前回に引き続き、今回も日本版(1)のデータの前処理編です。
前回はデータフレームc19_j1から不要な行を1つ・列を2つ削除するところまで行いました。
これで日付と都道府県だけのデータになりましたが、これだと今の私にはPythonで分析出来る状態にありません。
その為、もう一手間加える必要があります。
具体的には日付・罹患者数・都道府県の3列になるように処理を加えたいと思います。
しかし、その前に一つ行っておかなければいけないことを忘れていました。
欠損値の確認です。
最後に行って必要な情報も消してしまっては元も子もないので、遅ればせながら欠損値の確認を行おうと思います。
c19_j1.isnull().sum()
で欠損値の個数を確認したところ、日付以外は全て15個の欠損値が存在することが分かりました。
さらに
c19_j1.head()
c19_j1.tail()
で 、先頭と末尾の内容を確認します。
末尾を見ると20200527〜20200531が全てNaNで欠損値になっています。
さらに末尾からの表示範囲を広げて調べると、20200517以降が全て欠損値であることが分かりました。
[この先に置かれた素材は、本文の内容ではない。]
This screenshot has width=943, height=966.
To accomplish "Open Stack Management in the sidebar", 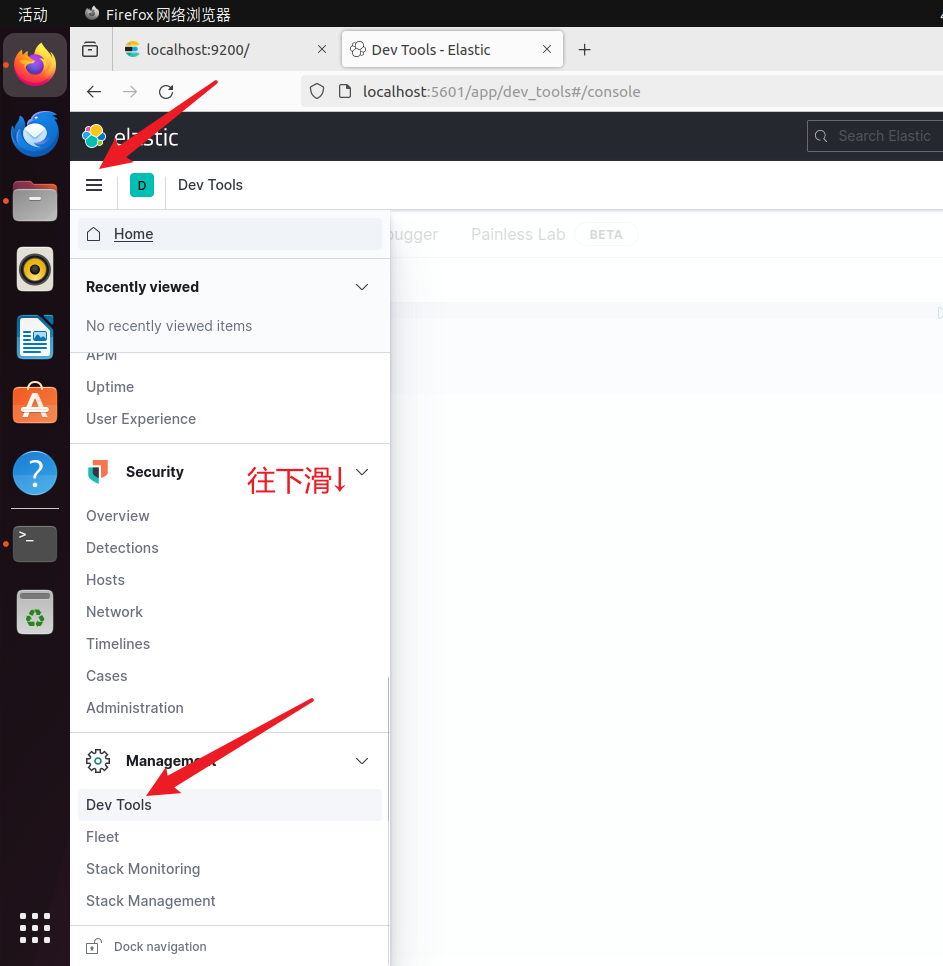I will [151, 901].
これは元データであるSIGNATE COVID-19 Case Datasetをダウンロードしたのが2020/05/16だったので、2020/05/17以降がなくて当然。
データとして正しいと判断できます。
欠損値が存在するのは20200517以降。
これなら欠損値をまとめて削除しても問題がなさそうです。
c19_j1 = c19_j1.dropna()
c19_j1.isnull().sum()
で、欠損値を削除し、あらためて欠損値の個数を確認します。
15個あった欠損値が0になり、欠損値がなくなったことが確認できました。
念の為に末尾も確認しておきます。
無事、欠損値のある20200527〜20200531が削除され、20200116〜20200516のデータになっています。
このデータをさらに処理して、次回の作業を進めようと思います。